-------- TEXT

A step-by-step guide to the use of the Intel OpenCV 1 library

Accessing the pixels of an image

So far, we used an OpenCV function to perform the processing on our image. To apply our own processing algorithm we need to be able to access each pixel of an image, read their values and possibly assign new value to them. This can be easily achieved because all the pixels of an IplImage are simply stored into an array of bytes; this is the image buffer. The size of this buffer is simply the width times the height of the image times the number of channels.

----------------
-------- INFORMATION PROVIDED

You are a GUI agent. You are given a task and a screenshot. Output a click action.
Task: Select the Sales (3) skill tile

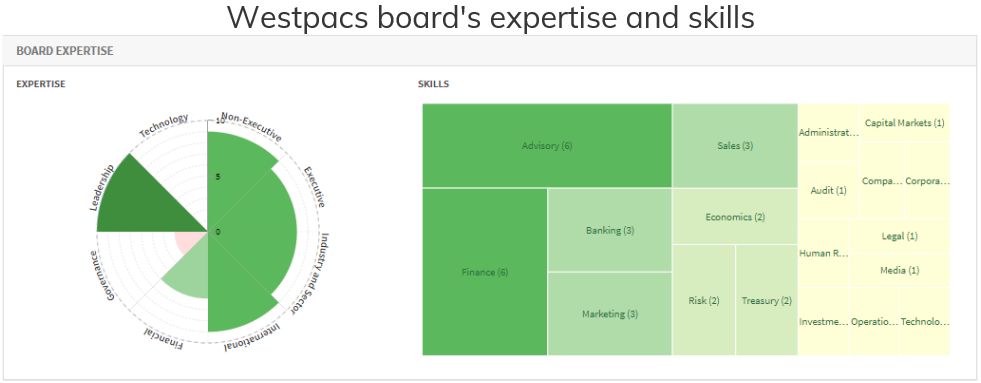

----------------

EXERCISE:
Answer these questions from the OpenCV text:
1. What term does the text use for the array of bytes holding all the pixels of an IplImage?
2. How is the size of that array calculated?
3. Which library does the guide cover?

FULL SOLUTION:
1. The image buffer.
2. Width times height of the image times the number of channels.
3. The Intel OpenCV 1 library.